There are more to home theaters than just purchasing a whole bunch of audiovisual equipment and hooking it all up. There is also an element of design to it as well. Many people might think that you have to be an expert at interior design in order to achieve the best home theater design possible. Those people would be wrong. There are actually only a few (about 4) things that are absolute essentials when it comes to home theater design, and if you know those then you are going to have the best possible home theater, whatever your budget.
- Area. Despite what the salesman down at the local electronics store says size does matter. Simply put, you are going to need to know how large the room you are working with is. There are several reasons for this, some of which may surprise you. The size, or area, of your room is going to impact such things as furniture layout, how many items you can have in the room and specifically what type of equipment you are going to need. Different components are going to act differently in different sized rooms. For example, if you have a component that works great in a large showroom, but you are going to be placing it in a small bedroom, they are not going to react the same way. Know the area you are working with.

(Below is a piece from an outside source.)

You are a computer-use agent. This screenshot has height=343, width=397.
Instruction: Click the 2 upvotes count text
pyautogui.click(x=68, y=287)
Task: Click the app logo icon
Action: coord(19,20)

- Acoustics. Whether you are designing a room that is going to be dedicated to use as a home theater, or you are working in a multipurpose room (such as a bedroom) you need to know about acoustics. In layman's terms acoustics are the way that your TV or stereo is going to sound in any given area. In home theater design you are looking for that perfect balance between echo and absorption. Try to use such things as carpeting, acoustical wall paneling (or curtains for the financially challenged), soft furnishings and a hard ceiling. Basically put, try to shoot for about 50% of your room to be covered, or utilizing some form of absorptive material.
- Lighting. Have you ever noticed that when you go to an actual theater they always turn down the main lights, but at the same time there is some type of ambient lighting still in existence? This is because neither too much and too little light is wanted when viewing a movie. This is going to be just as true when you are designing your home theater as well. There are several different ways that you can control the lighting in your room. The first is to have any windows covered by curtains (be sure that you consider how this is going to affect the acoustics) and using something as simple as a dimmer switch. There are more expensive methods available, but why use them, when you can get similar results for less money?
- Placement. Placement of items such as the TV, speakers, projector (if your using one), furniture, and so on all interact with each other to affect your viewing experience. For the placement of the TV or projector and furniture, it is going to be largely up to your personal preference. If you have ever gone to a theater, you probably noticed how everyone is always sitting in different locations depending on their preference. Mostly, the placement of the different items in your home theater is going to be a matter of trial and error, but I would recommend that you try drawing out what you have in mind prior to implementing it. This way you can move things around to your heart's content without putting yourself through too much.